Hybrid training (online training coupled with face-to-face training) is often the perfect mix for clients who prefer the conveniences of the Web yet require the guidance of a live trainer. The good news is that new niche networks on the Web can help you develop hybrid fitness programs. In addition to offering the features of regular online social communities, these fitness networks allow members to set individual health goals, design workouts, track weight loss, log food intake, keep wellness blogs and access educational resources.

For the past few months I have spent time in these networks. I have discovered a space where personal trainers can participate, helping their clients develop successful exercise programs and encouraging adherence while adequately tracking performance. Read on to learn about five of the best fitness networks and decide for yourself if they offer a feature worth trying out with your clients.


FitLink is a no-nonsense, no-frills network with an extensive online exercise database—great for stimulating new training ideas. Clients who are looking for workout buddies can use this network to find people based on how they like to be motivated, the type of workout intensity they prefer and what fitness facility they attend. Most online communities search members only by location.


Traineo is a network tailored to support weight loss goals. This site focuses on motivating members who are still developing their healthy habits. Tracking features allow members to log their workouts (e.g., “circuit training for 40 minutes”), but do not require listing specific exercises. This might be less overwhelming and more time-efficient for newer clients. Tracking features can also be customized to log other health behaviors, such as smoking, water intake and sleeping habits.


Gyminee is the network that best simulates walking into a fitness facility. When users log in, they are instantly directed to their “locker room,” where they can review their workout and nutrition goals. The library of exercises contains video demonstrations of various movements that might prove useful for your clients between sessions. A helpful feature for trainers is the ability to create and share workout programs; this is a great way to design a routine for a client who is out of town.

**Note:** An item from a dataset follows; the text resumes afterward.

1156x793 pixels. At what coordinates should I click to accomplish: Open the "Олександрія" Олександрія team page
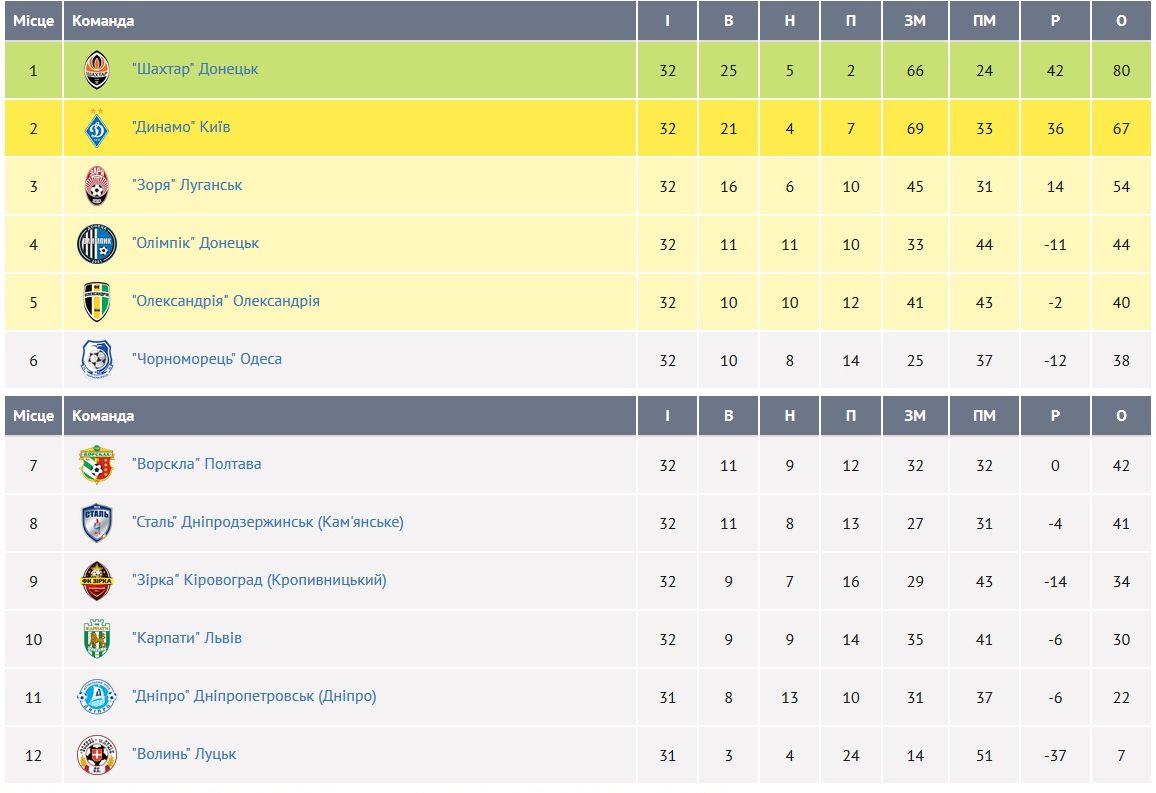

This is the one-stop shop for online health- and fitness-related activity. In particular, newbie clients who are starting a health program will find this site helpful. It has informational videos, discussion boards and interest groups that scope topics from fitness and nutrition to medical and lifestyle habits. A trademark feature is its SparkRecipes, filled with ideas for any meal on any occasion.


FitTracker is a feature of ShapeFit.com and is great for those needing extensive tracking features. Trainers and clients can access various reports charting overall development in areas of nutrition, cardio and strength. As long as information on diet and exercise is detailed and diligently reported, members can analyze progress over the course of training, down to a specific exercise.